Reproduce each of the following rows verbatim, in order, changing no character.

_DATASET EXTRACT:_
============

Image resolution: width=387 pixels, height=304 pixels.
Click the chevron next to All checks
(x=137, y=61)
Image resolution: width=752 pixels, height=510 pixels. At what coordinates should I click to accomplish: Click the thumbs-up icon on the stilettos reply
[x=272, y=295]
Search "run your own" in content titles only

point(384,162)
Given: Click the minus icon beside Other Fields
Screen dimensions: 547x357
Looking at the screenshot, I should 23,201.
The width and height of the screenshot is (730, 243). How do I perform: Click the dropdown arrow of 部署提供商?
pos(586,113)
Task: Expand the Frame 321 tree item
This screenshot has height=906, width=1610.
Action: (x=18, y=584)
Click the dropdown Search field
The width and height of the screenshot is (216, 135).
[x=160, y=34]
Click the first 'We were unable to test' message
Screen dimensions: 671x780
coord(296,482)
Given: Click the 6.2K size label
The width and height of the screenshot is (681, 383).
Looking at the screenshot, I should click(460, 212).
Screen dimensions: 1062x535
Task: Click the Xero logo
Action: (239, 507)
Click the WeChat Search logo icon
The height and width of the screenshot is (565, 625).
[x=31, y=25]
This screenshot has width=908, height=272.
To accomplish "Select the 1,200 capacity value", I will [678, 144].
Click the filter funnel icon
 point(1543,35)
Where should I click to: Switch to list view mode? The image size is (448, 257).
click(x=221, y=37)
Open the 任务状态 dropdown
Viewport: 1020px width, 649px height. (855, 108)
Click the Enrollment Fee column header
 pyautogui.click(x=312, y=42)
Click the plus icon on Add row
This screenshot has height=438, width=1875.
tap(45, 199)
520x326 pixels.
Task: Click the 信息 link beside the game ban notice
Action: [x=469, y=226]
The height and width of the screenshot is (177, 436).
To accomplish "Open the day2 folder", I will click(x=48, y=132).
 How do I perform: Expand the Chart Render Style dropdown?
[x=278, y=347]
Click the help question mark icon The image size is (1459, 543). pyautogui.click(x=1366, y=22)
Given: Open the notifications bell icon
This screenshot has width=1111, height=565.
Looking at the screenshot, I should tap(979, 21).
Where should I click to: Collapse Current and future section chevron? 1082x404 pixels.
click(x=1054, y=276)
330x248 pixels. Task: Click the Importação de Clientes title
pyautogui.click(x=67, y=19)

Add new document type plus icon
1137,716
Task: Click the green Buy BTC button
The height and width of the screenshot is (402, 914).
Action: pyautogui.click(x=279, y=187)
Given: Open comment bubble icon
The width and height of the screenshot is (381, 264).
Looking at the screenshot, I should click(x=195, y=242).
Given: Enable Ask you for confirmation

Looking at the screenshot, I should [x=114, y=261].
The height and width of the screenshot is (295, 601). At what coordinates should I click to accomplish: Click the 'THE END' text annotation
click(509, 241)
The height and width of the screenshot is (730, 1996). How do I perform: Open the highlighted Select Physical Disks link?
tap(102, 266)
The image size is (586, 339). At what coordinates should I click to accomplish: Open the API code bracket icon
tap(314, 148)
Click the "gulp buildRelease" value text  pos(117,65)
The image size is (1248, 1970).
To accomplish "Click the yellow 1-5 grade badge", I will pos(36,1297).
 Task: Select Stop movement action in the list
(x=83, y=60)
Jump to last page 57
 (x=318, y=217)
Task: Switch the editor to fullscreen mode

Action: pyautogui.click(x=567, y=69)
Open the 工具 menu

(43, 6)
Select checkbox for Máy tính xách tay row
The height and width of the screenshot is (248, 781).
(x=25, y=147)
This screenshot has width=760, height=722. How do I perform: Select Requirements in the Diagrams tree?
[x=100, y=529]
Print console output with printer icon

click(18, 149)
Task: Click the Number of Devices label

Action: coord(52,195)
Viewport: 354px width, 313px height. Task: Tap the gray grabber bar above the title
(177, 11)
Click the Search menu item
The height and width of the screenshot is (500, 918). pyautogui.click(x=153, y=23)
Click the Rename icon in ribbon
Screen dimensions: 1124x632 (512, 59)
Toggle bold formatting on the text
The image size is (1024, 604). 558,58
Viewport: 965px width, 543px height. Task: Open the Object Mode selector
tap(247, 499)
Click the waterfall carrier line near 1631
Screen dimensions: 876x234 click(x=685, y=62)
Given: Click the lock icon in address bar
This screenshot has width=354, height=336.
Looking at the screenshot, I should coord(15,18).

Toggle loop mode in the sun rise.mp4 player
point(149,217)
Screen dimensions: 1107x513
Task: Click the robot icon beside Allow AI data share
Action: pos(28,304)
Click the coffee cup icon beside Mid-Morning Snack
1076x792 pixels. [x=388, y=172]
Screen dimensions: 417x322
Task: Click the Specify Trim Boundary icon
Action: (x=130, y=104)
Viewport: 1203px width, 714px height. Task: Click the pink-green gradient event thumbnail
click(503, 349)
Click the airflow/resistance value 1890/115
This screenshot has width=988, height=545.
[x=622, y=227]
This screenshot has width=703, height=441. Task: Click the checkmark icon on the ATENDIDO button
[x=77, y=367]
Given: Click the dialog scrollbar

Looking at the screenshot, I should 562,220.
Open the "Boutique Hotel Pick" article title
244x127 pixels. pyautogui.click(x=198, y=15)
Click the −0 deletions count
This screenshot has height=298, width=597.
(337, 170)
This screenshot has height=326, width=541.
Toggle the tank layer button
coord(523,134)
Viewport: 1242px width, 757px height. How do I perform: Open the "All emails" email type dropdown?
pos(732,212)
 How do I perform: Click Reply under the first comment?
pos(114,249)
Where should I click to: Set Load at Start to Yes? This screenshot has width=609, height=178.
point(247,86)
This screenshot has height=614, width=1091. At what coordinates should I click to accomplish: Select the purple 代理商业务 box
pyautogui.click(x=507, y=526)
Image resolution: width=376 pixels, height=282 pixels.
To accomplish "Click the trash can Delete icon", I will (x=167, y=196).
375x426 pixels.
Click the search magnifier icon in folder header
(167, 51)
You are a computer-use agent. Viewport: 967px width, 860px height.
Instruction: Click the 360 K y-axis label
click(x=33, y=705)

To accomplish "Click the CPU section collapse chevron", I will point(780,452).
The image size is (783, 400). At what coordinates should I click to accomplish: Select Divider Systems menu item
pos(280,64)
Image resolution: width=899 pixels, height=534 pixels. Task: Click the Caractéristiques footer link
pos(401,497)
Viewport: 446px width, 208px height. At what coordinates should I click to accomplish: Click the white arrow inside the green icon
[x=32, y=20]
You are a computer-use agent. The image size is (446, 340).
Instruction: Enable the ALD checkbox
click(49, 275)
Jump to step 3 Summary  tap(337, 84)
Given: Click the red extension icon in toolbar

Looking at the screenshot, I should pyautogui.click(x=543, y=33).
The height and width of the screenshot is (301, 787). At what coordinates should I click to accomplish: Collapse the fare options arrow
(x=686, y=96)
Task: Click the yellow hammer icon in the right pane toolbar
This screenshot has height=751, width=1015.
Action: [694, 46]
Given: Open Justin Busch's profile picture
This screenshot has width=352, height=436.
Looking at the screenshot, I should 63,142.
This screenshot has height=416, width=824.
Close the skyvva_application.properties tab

============

_THE SOLUTION:_
Image resolution: width=387 pixels, height=304 pixels.
Click the chevron next to All checks
(x=137, y=61)
Image resolution: width=752 pixels, height=510 pixels. At what coordinates should I click to accomplish: Click the thumbs-up icon on the stilettos reply
[x=272, y=295]
Search "run your own" in content titles only

point(384,162)
Given: Click the minus icon beside Other Fields
Screen dimensions: 547x357
Looking at the screenshot, I should 23,201.
The width and height of the screenshot is (730, 243). How do I perform: Click the dropdown arrow of 部署提供商?
pos(586,113)
Task: Expand the Frame 321 tree item
This screenshot has height=906, width=1610.
Action: (x=18, y=584)
Click the dropdown Search field
The width and height of the screenshot is (216, 135).
[x=160, y=34]
Click the first 'We were unable to test' message
Screen dimensions: 671x780
coord(296,482)
Given: Click the 6.2K size label
The width and height of the screenshot is (681, 383).
Looking at the screenshot, I should click(460, 212).
Screen dimensions: 1062x535
Task: Click the Xero logo
Action: (239, 507)
Click the WeChat Search logo icon
The height and width of the screenshot is (565, 625).
[x=31, y=25]
This screenshot has width=908, height=272.
To accomplish "Select the 1,200 capacity value", I will [678, 144].
Click the filter funnel icon
 point(1543,35)
Where should I click to: Switch to list view mode? The image size is (448, 257).
click(x=221, y=37)
Open the 任务状态 dropdown
Viewport: 1020px width, 649px height. (855, 108)
Click the Enrollment Fee column header
 pyautogui.click(x=312, y=42)
Click the plus icon on Add row
This screenshot has height=438, width=1875.
tap(45, 199)
520x326 pixels.
Task: Click the 信息 link beside the game ban notice
Action: [x=469, y=226]
The height and width of the screenshot is (177, 436).
To accomplish "Open the day2 folder", I will click(x=48, y=132).
 How do I perform: Expand the Chart Render Style dropdown?
[x=278, y=347]
Click the help question mark icon The image size is (1459, 543). pyautogui.click(x=1366, y=22)
Given: Open the notifications bell icon
This screenshot has width=1111, height=565.
Looking at the screenshot, I should tap(979, 21).
Where should I click to: Collapse Current and future section chevron? 1082x404 pixels.
click(x=1054, y=276)
330x248 pixels. Task: Click the Importação de Clientes title
pyautogui.click(x=67, y=19)

Add new document type plus icon
1137,716
Task: Click the green Buy BTC button
The height and width of the screenshot is (402, 914).
Action: pyautogui.click(x=279, y=187)
Given: Open comment bubble icon
The width and height of the screenshot is (381, 264).
Looking at the screenshot, I should click(x=195, y=242).
Given: Enable Ask you for confirmation

Looking at the screenshot, I should [x=114, y=261].
The height and width of the screenshot is (295, 601). At what coordinates should I click to accomplish: Click the 'THE END' text annotation
click(509, 241)
The height and width of the screenshot is (730, 1996). How do I perform: Open the highlighted Select Physical Disks link?
tap(102, 266)
The image size is (586, 339). At what coordinates should I click to accomplish: Open the API code bracket icon
tap(314, 148)
Click the "gulp buildRelease" value text  pos(117,65)
The image size is (1248, 1970).
To accomplish "Click the yellow 1-5 grade badge", I will pos(36,1297).
 Task: Select Stop movement action in the list
(x=83, y=60)
Jump to last page 57
 (x=318, y=217)
Task: Switch the editor to fullscreen mode

Action: pyautogui.click(x=567, y=69)
Open the 工具 menu

(43, 6)
Select checkbox for Máy tính xách tay row
The height and width of the screenshot is (248, 781).
(x=25, y=147)
This screenshot has width=760, height=722. How do I perform: Select Requirements in the Diagrams tree?
[x=100, y=529]
Print console output with printer icon

click(18, 149)
Task: Click the Number of Devices label

Action: coord(52,195)
Viewport: 354px width, 313px height. Task: Tap the gray grabber bar above the title
(177, 11)
Click the Search menu item
The height and width of the screenshot is (500, 918). pyautogui.click(x=153, y=23)
Click the Rename icon in ribbon
Screen dimensions: 1124x632 (512, 59)
Toggle bold formatting on the text
The image size is (1024, 604). 558,58
Viewport: 965px width, 543px height. Task: Open the Object Mode selector
tap(247, 499)
Click the waterfall carrier line near 1631
Screen dimensions: 876x234 click(x=685, y=62)
Given: Click the lock icon in address bar
This screenshot has width=354, height=336.
Looking at the screenshot, I should coord(15,18).

Toggle loop mode in the sun rise.mp4 player
point(149,217)
Screen dimensions: 1107x513
Task: Click the robot icon beside Allow AI data share
Action: pos(28,304)
Click the coffee cup icon beside Mid-Morning Snack
1076x792 pixels. [x=388, y=172]
Screen dimensions: 417x322
Task: Click the Specify Trim Boundary icon
Action: (x=130, y=104)
Viewport: 1203px width, 714px height. Task: Click the pink-green gradient event thumbnail
click(503, 349)
Click the airflow/resistance value 1890/115
This screenshot has width=988, height=545.
[x=622, y=227]
This screenshot has width=703, height=441. Task: Click the checkmark icon on the ATENDIDO button
[x=77, y=367]
Given: Click the dialog scrollbar

Looking at the screenshot, I should 562,220.
Open the "Boutique Hotel Pick" article title
244x127 pixels. pyautogui.click(x=198, y=15)
Click the −0 deletions count
This screenshot has height=298, width=597.
(337, 170)
This screenshot has height=326, width=541.
Toggle the tank layer button
coord(523,134)
Viewport: 1242px width, 757px height. How do I perform: Open the "All emails" email type dropdown?
pos(732,212)
 How do I perform: Click Reply under the first comment?
pos(114,249)
Where should I click to: Set Load at Start to Yes? This screenshot has width=609, height=178.
point(247,86)
This screenshot has height=614, width=1091. At what coordinates should I click to accomplish: Select the purple 代理商业务 box
pyautogui.click(x=507, y=526)
Image resolution: width=376 pixels, height=282 pixels.
To accomplish "Click the trash can Delete icon", I will (x=167, y=196).
375x426 pixels.
Click the search magnifier icon in folder header
(167, 51)
You are a computer-use agent. Viewport: 967px width, 860px height.
Instruction: Click the 360 K y-axis label
click(x=33, y=705)

To accomplish "Click the CPU section collapse chevron", I will point(780,452).
The image size is (783, 400). At what coordinates should I click to accomplish: Select Divider Systems menu item
pos(280,64)
Image resolution: width=899 pixels, height=534 pixels. Task: Click the Caractéristiques footer link
pos(401,497)
Viewport: 446px width, 208px height. At what coordinates should I click to accomplish: Click the white arrow inside the green icon
[x=32, y=20]
You are a computer-use agent. The image size is (446, 340).
Instruction: Enable the ALD checkbox
click(49, 275)
Jump to step 3 Summary  tap(337, 84)
Given: Click the red extension icon in toolbar

Looking at the screenshot, I should pyautogui.click(x=543, y=33).
The height and width of the screenshot is (301, 787). At what coordinates should I click to accomplish: Collapse the fare options arrow
(x=686, y=96)
Task: Click the yellow hammer icon in the right pane toolbar
This screenshot has height=751, width=1015.
Action: [694, 46]
Given: Open Justin Busch's profile picture
This screenshot has width=352, height=436.
Looking at the screenshot, I should 63,142.
This screenshot has height=416, width=824.
Close the skyvva_application.properties tab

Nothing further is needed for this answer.